Searching for Stars on an Island in Maine

Image of Searching for Stars on an Island in Maine
Author(s): 
Release Date: 
March 26, 2018
Publisher/Imprint: 
Pantheon
Pages: 
240
Reviewed by: 

“Do I know too much, or too little?” he asks. Very much an anti-reductionist, when he sees a flock of birds floating on air, he doesn’t think numbers or gravity. “I just watch and am amazed.”

Looking up one summer night from a small boat at sea, Alan Lightman ponders the stars. Seized with something immense, yet immaterial, he turns off the motor. Then the running lights. He lies back, and soon his body and the boat disappear. “And I found myself falling into infinity . . . surrounded by stars on all sides.”

Lightman, a physicist and author of Einstein’s Dreams, rarely ponders the material without weighing its human significance. He essays—in the original sense of the word—into consciousness, the self, free will, the mind-body problem, the soul. He shares his thoughts on imagination, creativity, the value of being alone with oneself, and the experience of being alone, too. Do it, he says, and you’ll find something larger than yourself.

The “reach of science” is limited, he admits, while pointing out its phenomenal success over the last 500 years in changing life on earth. The vast if limited physical world makes for endless experience that leaves the scientist awestruck and fascinated.

He is quick to acknowledge ambiguity. As a boy he saw the bioluminescent glow of seawater as magic, only to be disappointed that it was “just little bugs in the water.” Nothing but atoms and molecules. Looking back, the mature scientist sees that “facts don’t explain the experience.”

He marvels that we, with our short lifespans and limited senses, confined to one planet in a corner of the galaxy, should be able to deduce the completely lawful nature of all that is. It girds Lightman’s trust in absolutes. Every object and event is governed by simple laws that hold true at every time and place in the universe, from the Big Bang to the brewing of his morning coffee.

The logic of these laws dictate that material things are fleeting and impermanent. But Searching for Stars on an Island in Maine wrestles with the contradictory impulse to seek something absolute and immaterial, “a search for meaning, or the lack thereof, in our longing to be part of the infinite.”

Lightman’s summer residence on Pole Island, Maine, is home to only six families. There are no bridges, no ferries. Not until recently did the inhabitants even vote to have electricity. He has a wonderful essay on why it’s good to waste time, essential in fact. “That’s when the mind has a chance to think about what it wants to think about” without being bombarded by outside opinions and demands. After 25 summers, Lightman has discovered that silence “perpetuates itself” and reveals new ideas and feelings.
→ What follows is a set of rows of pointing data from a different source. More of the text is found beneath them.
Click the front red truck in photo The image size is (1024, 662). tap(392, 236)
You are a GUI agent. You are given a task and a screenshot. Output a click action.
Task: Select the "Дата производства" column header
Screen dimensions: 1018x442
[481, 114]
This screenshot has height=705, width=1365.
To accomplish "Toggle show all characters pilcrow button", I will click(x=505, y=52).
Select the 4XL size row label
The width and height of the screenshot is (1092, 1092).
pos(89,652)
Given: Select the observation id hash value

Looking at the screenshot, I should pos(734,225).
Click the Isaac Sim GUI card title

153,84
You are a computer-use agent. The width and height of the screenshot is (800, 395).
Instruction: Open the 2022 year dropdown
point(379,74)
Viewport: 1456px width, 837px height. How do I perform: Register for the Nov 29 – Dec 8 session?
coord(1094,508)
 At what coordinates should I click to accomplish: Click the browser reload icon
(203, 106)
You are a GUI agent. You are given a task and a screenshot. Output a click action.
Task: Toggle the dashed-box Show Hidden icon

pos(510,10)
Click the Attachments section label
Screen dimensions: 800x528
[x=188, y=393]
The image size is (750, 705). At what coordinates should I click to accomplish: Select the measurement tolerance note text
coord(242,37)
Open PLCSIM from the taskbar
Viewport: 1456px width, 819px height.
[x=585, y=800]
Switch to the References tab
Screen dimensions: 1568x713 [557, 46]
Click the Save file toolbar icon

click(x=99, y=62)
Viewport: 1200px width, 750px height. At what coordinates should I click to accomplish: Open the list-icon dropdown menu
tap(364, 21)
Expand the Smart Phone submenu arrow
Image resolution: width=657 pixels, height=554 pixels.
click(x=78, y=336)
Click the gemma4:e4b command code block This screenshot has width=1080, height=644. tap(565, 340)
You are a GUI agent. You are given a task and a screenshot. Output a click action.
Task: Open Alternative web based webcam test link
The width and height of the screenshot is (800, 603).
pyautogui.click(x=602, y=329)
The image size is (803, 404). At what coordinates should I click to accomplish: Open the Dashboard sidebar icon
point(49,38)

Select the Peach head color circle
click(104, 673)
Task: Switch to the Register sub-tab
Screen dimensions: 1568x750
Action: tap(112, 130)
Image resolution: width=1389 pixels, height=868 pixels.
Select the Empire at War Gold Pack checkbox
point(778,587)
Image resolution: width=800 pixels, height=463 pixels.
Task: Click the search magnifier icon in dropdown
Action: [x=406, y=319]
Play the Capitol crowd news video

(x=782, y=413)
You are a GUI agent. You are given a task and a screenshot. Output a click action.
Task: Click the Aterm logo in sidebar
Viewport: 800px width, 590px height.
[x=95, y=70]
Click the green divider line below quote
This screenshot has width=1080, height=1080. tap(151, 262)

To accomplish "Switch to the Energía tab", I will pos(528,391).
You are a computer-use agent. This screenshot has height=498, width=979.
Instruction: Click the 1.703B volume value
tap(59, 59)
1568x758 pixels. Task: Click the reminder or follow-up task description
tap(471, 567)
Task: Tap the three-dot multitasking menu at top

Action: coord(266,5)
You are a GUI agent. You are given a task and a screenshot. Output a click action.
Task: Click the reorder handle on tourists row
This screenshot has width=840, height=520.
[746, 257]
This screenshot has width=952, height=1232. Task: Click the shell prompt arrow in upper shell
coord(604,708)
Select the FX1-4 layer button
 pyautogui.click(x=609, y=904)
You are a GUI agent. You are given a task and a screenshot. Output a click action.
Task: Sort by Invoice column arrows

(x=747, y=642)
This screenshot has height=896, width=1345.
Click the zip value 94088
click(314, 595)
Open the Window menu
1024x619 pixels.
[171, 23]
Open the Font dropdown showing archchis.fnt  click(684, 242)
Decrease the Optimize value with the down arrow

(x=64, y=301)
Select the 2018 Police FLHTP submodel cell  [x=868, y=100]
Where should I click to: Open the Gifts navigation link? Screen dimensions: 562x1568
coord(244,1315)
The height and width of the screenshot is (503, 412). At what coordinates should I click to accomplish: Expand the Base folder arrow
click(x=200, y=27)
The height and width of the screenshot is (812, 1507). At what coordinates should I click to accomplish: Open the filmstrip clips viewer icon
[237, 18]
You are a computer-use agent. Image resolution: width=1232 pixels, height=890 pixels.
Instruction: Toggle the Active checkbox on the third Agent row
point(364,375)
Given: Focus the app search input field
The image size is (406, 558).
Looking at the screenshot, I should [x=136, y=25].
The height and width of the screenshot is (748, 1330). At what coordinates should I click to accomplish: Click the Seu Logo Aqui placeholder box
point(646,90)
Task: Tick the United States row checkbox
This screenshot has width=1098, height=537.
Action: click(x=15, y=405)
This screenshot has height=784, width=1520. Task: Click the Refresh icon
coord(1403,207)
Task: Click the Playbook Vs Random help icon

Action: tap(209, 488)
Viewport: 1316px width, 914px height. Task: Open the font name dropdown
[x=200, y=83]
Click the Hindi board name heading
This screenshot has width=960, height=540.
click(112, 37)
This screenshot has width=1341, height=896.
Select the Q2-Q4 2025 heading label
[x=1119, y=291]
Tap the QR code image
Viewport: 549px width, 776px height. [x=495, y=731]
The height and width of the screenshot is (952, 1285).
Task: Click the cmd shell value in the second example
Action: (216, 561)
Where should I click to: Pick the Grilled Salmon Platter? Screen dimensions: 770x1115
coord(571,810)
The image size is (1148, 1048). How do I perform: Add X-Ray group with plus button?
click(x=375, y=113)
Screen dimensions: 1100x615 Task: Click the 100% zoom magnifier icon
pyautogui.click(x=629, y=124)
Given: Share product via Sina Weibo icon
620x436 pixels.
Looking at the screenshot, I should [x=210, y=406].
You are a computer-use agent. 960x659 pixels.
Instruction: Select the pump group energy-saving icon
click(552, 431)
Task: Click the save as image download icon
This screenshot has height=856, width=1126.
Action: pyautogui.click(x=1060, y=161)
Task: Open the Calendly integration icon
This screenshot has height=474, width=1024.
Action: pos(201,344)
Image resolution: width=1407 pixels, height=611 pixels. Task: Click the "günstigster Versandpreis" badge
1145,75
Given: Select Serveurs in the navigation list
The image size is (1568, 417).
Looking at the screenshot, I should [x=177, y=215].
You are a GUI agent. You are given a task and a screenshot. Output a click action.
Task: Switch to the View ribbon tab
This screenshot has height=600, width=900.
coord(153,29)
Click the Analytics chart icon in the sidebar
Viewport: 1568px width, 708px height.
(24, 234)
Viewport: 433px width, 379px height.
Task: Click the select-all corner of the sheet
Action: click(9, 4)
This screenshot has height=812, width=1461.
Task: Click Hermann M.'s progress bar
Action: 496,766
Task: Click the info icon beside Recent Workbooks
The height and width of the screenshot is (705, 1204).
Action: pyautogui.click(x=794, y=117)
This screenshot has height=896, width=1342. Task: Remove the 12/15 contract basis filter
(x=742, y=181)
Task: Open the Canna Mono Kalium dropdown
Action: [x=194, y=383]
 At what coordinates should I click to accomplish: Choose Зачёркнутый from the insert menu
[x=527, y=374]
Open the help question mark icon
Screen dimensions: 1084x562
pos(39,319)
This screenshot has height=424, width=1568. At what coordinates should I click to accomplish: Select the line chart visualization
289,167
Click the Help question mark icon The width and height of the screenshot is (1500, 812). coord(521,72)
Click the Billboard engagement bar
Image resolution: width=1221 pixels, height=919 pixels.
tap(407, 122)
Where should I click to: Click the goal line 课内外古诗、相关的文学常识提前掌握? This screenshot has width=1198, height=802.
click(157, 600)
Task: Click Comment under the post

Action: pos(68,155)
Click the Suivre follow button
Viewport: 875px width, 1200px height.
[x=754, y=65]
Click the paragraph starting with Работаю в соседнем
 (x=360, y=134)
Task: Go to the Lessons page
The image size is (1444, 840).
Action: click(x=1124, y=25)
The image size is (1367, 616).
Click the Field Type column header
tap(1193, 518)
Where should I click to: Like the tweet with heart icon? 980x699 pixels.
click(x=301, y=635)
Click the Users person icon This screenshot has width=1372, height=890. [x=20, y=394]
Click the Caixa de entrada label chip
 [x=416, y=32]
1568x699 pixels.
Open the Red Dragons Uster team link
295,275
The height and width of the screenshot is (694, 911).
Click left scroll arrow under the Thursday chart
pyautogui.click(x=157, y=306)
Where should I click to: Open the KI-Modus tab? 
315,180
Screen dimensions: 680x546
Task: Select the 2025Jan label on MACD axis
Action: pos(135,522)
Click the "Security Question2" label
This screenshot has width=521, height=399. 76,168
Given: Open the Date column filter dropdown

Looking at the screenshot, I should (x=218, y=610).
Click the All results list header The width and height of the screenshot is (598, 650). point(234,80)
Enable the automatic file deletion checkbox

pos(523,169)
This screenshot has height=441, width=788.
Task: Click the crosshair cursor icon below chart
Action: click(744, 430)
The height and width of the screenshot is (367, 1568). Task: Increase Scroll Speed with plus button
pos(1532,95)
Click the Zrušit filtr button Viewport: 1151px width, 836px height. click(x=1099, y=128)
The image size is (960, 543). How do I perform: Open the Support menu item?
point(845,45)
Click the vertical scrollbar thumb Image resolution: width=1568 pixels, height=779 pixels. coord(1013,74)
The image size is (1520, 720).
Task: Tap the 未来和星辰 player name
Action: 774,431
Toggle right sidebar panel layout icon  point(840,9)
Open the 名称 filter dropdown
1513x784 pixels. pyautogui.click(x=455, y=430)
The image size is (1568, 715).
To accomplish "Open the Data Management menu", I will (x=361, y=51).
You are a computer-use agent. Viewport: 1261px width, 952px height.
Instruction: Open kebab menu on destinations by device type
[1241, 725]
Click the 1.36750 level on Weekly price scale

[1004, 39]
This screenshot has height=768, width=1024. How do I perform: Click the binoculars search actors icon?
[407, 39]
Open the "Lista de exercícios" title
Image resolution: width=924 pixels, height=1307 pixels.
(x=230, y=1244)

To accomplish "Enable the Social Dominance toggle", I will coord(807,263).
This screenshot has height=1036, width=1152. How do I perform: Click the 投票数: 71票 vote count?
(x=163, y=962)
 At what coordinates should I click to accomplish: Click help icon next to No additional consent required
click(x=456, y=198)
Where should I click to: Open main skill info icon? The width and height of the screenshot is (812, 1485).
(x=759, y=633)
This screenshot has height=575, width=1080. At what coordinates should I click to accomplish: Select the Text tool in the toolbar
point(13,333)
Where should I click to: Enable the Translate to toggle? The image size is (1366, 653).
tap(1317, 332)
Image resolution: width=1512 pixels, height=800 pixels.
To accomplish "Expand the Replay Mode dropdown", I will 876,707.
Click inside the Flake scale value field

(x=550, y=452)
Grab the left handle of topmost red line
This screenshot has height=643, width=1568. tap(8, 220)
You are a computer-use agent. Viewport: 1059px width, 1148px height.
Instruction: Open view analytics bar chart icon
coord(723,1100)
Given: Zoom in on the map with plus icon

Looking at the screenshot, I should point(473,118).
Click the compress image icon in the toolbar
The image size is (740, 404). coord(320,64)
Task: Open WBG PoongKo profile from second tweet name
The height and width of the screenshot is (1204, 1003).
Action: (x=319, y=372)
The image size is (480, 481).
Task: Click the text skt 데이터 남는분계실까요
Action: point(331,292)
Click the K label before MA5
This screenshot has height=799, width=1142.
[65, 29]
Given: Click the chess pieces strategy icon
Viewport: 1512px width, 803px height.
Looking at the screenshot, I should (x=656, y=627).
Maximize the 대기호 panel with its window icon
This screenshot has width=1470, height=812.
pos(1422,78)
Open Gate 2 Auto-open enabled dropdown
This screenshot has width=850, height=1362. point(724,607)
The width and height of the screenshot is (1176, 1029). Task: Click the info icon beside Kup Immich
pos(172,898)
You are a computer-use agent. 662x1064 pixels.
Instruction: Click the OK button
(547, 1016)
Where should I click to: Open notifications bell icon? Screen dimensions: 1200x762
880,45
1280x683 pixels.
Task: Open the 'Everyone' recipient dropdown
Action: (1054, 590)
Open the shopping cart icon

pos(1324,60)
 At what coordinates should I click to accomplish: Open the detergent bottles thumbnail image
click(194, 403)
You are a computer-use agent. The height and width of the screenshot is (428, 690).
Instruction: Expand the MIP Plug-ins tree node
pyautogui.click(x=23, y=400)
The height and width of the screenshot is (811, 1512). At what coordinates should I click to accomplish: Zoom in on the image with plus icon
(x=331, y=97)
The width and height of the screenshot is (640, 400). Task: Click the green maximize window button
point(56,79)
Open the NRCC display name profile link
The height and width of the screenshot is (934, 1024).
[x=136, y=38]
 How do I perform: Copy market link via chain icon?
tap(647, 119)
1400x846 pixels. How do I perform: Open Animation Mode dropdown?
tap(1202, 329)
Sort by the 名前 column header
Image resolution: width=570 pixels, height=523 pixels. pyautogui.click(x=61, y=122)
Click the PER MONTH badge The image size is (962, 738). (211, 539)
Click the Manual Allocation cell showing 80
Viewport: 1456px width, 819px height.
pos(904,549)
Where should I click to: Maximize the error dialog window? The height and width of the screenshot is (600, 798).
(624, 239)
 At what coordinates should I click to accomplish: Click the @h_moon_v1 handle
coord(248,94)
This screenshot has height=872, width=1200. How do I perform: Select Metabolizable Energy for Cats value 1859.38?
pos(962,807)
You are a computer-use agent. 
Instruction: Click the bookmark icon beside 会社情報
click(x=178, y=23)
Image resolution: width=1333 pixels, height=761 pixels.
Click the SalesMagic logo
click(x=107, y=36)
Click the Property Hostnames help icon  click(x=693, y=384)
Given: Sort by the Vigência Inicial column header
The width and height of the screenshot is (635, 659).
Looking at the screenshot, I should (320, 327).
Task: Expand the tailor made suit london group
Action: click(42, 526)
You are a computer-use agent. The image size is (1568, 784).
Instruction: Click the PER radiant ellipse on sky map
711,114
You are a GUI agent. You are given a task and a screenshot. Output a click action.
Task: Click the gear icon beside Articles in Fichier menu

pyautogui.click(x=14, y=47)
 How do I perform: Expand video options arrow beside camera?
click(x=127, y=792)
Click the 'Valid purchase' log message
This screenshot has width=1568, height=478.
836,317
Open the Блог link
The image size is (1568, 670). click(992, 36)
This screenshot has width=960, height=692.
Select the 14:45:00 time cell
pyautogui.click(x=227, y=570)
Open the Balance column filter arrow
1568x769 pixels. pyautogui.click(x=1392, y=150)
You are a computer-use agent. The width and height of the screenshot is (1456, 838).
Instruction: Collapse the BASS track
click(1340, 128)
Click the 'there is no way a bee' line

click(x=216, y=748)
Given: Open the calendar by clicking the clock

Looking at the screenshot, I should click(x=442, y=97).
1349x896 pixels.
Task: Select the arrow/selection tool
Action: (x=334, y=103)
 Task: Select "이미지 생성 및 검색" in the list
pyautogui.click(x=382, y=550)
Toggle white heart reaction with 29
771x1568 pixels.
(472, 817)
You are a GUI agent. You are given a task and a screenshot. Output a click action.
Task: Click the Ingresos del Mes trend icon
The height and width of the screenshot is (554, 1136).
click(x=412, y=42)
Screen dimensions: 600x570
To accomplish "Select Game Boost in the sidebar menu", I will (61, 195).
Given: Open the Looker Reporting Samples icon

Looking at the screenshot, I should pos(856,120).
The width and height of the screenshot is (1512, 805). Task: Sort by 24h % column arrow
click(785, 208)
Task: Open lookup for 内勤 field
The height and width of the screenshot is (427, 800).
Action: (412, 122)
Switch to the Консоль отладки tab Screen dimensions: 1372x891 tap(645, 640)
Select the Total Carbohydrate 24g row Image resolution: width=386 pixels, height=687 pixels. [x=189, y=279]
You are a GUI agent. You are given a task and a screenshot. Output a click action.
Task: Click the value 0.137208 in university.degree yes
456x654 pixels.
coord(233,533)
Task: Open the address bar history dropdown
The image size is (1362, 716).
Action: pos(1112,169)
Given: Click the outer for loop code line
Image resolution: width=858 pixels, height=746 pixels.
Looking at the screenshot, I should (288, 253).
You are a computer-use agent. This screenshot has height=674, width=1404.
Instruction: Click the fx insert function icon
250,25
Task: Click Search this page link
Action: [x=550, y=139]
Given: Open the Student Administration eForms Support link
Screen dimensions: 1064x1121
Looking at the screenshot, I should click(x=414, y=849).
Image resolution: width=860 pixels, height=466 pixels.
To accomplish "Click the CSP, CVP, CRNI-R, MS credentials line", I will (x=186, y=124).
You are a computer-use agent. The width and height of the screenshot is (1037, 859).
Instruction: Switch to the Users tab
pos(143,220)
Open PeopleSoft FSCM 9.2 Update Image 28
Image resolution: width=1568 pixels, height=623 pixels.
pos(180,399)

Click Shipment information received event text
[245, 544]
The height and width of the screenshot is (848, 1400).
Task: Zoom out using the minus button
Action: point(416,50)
He admires the Darwin who said, “from so simple a beginning endless forms most beautiful and most wonderful have been, and are being evolved.” The scientist struggles to reconcile the reductionist view that “it’s just material,” with the “transcendent invisible energy . . . associated with the magic of life.” He prefers seeing us not as “just flesh,” but “souls with bodies.”

He ponders being at rest relative to the center of the earth, which moves around the sun at 65,000 mph, which in turn revolves around the center of our Milky Way galaxy at 500,000 mph. “Do I know too much, or too little?” he then asks. He is very much an anti-reductionist. When he sees a flock of birds floating on air, he doesn’t “think numbers or gravity. I just watch and am amazed.”

Each chapter is a meditation on a theme—stars, atoms, ants, transcendence, truth, death, certainty, the multiverse. He can still be mind–boggled that nearly all the volume of an atom is empty space. If so, then what is real? What do we make of this preponderance of emptiness, this nothingness, this void? He acknowledges that he is both a scientist and humanist. He recalls moments of change on the island, when suddenly he saw things, and himself, differently.

The book covers much ground likely to be familiar, such as famous experiments done by men made famous by them. Truisms appear, too, such as the existence of “major differences in the truths of science and religion and the manner in which those truths are discovered.” Perhaps the author’s mixing of established observations with fresh perspectives will charm one set of readers. Others may find some of the author’s excursions too philosophical. 

Lightman ponders his big, knotty subjects in clear prose. He is content to be alive, aches and pains and all. He is “content with the illusion of life,” consoling himself with the thought that when he dies some of his atoms will remain on Pole Island. They won’t know where they came from, “but they will have been mine.”